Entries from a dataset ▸
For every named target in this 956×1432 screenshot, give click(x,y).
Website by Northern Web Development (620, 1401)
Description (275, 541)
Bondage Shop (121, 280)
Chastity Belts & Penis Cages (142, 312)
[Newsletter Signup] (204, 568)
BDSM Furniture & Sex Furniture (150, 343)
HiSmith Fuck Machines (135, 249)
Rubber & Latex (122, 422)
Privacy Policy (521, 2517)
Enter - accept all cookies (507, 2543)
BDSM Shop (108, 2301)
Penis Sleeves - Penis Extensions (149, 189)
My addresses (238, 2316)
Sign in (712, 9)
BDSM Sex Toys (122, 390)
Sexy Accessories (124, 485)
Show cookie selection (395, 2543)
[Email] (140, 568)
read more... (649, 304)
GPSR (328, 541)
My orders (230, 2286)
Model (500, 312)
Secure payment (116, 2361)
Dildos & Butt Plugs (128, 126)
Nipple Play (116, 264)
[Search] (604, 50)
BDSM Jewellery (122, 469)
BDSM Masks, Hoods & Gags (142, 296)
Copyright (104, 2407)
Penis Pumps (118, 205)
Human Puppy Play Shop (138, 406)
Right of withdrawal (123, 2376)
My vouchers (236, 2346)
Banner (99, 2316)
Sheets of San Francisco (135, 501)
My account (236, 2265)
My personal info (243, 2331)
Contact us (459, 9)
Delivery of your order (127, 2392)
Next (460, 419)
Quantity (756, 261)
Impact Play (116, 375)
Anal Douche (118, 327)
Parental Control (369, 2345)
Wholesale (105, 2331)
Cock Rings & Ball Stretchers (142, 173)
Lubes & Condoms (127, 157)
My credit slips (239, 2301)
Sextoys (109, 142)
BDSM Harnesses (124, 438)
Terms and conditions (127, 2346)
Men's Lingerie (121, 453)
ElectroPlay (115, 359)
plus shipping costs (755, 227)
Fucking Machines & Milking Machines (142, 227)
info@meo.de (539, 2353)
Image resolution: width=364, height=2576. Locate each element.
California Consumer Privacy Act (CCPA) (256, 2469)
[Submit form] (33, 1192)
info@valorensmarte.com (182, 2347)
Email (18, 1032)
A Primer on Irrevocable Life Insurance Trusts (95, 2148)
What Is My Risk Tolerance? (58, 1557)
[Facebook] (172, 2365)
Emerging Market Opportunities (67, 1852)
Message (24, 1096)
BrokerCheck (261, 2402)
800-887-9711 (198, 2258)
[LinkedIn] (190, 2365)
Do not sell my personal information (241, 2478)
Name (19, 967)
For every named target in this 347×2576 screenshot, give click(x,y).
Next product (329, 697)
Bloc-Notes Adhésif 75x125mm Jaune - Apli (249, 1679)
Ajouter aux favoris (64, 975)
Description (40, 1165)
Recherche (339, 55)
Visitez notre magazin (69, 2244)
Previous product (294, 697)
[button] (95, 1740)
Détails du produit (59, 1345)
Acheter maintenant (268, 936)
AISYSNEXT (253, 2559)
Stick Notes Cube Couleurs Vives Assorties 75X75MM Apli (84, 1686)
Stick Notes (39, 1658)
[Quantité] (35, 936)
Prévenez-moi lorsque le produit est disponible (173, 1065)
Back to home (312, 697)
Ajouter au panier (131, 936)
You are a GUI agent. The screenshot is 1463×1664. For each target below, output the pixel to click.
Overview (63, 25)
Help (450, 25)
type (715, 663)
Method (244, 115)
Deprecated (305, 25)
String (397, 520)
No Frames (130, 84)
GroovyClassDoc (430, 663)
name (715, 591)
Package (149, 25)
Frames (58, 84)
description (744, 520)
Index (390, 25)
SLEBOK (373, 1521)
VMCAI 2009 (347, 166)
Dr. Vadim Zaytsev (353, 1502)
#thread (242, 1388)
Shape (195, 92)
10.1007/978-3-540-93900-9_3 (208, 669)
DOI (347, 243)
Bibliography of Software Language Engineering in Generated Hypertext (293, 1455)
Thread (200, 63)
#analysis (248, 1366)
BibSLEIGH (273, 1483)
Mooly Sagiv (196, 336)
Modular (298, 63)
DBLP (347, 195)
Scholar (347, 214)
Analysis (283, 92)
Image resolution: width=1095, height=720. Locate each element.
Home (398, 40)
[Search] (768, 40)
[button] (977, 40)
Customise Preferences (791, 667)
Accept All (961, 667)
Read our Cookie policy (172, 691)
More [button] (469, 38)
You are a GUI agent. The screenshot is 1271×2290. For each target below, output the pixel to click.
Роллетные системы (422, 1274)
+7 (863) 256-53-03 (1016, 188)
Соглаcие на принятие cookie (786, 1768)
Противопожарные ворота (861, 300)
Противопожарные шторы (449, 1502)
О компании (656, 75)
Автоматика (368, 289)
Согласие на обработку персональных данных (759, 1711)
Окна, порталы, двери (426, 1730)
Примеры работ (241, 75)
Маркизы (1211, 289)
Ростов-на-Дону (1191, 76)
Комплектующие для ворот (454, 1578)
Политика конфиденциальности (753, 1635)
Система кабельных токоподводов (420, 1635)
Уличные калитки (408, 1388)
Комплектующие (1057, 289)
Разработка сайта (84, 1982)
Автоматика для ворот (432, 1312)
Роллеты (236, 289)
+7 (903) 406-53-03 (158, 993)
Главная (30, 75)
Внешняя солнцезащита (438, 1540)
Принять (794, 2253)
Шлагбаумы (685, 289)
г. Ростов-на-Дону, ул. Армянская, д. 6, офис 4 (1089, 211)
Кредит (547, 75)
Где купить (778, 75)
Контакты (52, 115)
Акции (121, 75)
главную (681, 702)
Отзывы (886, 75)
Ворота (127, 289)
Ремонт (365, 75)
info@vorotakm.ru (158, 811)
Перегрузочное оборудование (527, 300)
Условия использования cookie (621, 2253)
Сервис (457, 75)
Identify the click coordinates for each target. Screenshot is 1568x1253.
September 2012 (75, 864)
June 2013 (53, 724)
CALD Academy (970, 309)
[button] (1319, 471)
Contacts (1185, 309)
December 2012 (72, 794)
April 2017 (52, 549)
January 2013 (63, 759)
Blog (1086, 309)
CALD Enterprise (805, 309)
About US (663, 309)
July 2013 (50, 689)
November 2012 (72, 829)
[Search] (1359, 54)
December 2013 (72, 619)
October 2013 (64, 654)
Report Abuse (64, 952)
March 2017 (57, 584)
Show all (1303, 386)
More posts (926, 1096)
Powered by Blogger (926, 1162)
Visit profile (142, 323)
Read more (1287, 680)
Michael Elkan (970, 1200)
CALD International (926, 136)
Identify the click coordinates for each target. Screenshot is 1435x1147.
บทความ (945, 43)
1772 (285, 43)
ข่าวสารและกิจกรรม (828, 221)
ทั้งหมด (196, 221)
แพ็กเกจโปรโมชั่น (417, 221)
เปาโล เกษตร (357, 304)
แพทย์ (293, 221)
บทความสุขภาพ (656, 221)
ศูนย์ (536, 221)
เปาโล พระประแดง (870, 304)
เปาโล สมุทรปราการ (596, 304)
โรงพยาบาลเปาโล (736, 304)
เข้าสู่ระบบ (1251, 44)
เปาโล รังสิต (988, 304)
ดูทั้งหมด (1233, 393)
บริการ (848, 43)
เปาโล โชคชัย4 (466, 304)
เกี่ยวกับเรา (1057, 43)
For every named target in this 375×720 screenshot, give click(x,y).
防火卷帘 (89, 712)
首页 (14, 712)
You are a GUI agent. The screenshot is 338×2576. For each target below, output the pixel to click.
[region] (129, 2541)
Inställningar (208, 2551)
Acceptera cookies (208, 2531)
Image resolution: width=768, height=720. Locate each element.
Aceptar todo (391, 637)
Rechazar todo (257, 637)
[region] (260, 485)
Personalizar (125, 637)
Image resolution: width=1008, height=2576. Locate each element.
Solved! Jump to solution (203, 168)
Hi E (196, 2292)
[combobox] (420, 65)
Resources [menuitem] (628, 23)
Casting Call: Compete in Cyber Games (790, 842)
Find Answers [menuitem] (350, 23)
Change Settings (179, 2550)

THE PROBLEM ▸ Put the records from the line with "Secure payment (116, 2361)" up to and including the line with "Deprecated (305, 25)" into a Markdown table with the columns Row and Entry. Number each row and leave out any blank lines.

SOLUTION ▸
| Row | Entry |
|---|---|
| 1 | Secure payment (116, 2361) |
| 2 | Dildos & Butt Plugs (128, 126) |
| 3 | Nipple Play (116, 264) |
| 4 | [Search] (604, 50) |
| 5 | BDSM Jewellery (122, 469) |
| 6 | BDSM Masks, Hoods & Gags (142, 296) |
| 7 | Copyright (104, 2407) |
| 8 | Penis Pumps (118, 205) |
| 9 | Human Puppy Play Shop (138, 406) |
| 10 | Right of withdrawal (123, 2376) |
| 11 | My vouchers (236, 2346) |
| 12 | Banner (99, 2316) |
| 13 | Sheets of San Francisco (135, 501) |
| 14 | My account (236, 2265) |
| 15 | My personal info (243, 2331) |
| 16 | Contact us (459, 9) |
| 17 | Delivery of your order (127, 2392) |
| 18 | Next (460, 419) |
| 19 | Quantity (756, 261) |
| 20 | Impact Play (116, 375) |
| 21 | Anal Douche (118, 327) |
| 22 | Parental Control (369, 2345) |
| 23 | Wholesale (105, 2331) |
| 24 | Cock Rings & Ball Stretchers (142, 173) |
| 25 | Lubes & Condoms (127, 157) |
| 26 | My credit slips (239, 2301) |
| 27 | Sextoys (109, 142) |
| 28 | BDSM Harnesses (124, 438) |
| 29 | Terms and conditions (127, 2346) |
| 30 | Men's Lingerie (121, 453) |
| 31 | ElectroPlay (115, 359) |
| 32 | plus shipping costs (755, 227) |
| 33 | Fucking Machines & Milking Machines (142, 227) |
| 34 | info@meo.de (539, 2353) |
| 35 | Image resolution: width=364, height=2576. Locate each element. |
| 36 | California Consumer Privacy Act (CCPA) (256, 2469) |
| 37 | [Submit form] (33, 1192) |
| 38 | info@valorensmarte.com (182, 2347) |
| 39 | Email (18, 1032) |
| 40 | A Primer on Irrevocable Life Insurance Trusts (95, 2148) |
| 41 | What Is My Risk Tolerance? (58, 1557) |
| 42 | [Facebook] (172, 2365) |
| 43 | Emerging Market Opportunities (67, 1852) |
| 44 | Message (24, 1096) |
| 45 | BrokerCheck (261, 2402) |
| 46 | 800-887-9711 (198, 2258) |
| 47 | [LinkedIn] (190, 2365) |
| 48 | Do not sell my personal information (241, 2478) |
| 49 | Name (19, 967) |
| 50 | For every named target in this 347×2576 screenshot, give click(x,y). |
| 51 | Next product (329, 697) |
| 52 | Bloc-Notes Adhésif 75x125mm Jaune - Apli (249, 1679) |
| 53 | Ajouter aux favoris (64, 975) |
| 54 | Description (40, 1165) |
| 55 | Recherche (339, 55) |
| 56 | Visitez notre magazin (69, 2244) |
| 57 | Previous product (294, 697) |
| 58 | [button] (95, 1740) |
| 59 | Détails du produit (59, 1345) |
| 60 | Acheter maintenant (268, 936) |
| 61 | AISYSNEXT (253, 2559) |
| 62 | Stick Notes Cube Couleurs Vives Assorties 75X75MM Apli (84, 1686) |
| 63 | Stick Notes (39, 1658) |
| 64 | [Quantité] (35, 936) |
| 65 | Prévenez-moi lorsque le produit est disponible (173, 1065) |
| 66 | Back to home (312, 697) |
| 67 | Ajouter au panier (131, 936) |
| 68 | You are a GUI agent. The screenshot is 1463×1664. For each target below, output the pixel to click. |
| 69 | Overview (63, 25) |
| 70 | Help (450, 25) |
| 71 | type (715, 663) |
| 72 | Method (244, 115) |
| 73 | Deprecated (305, 25) |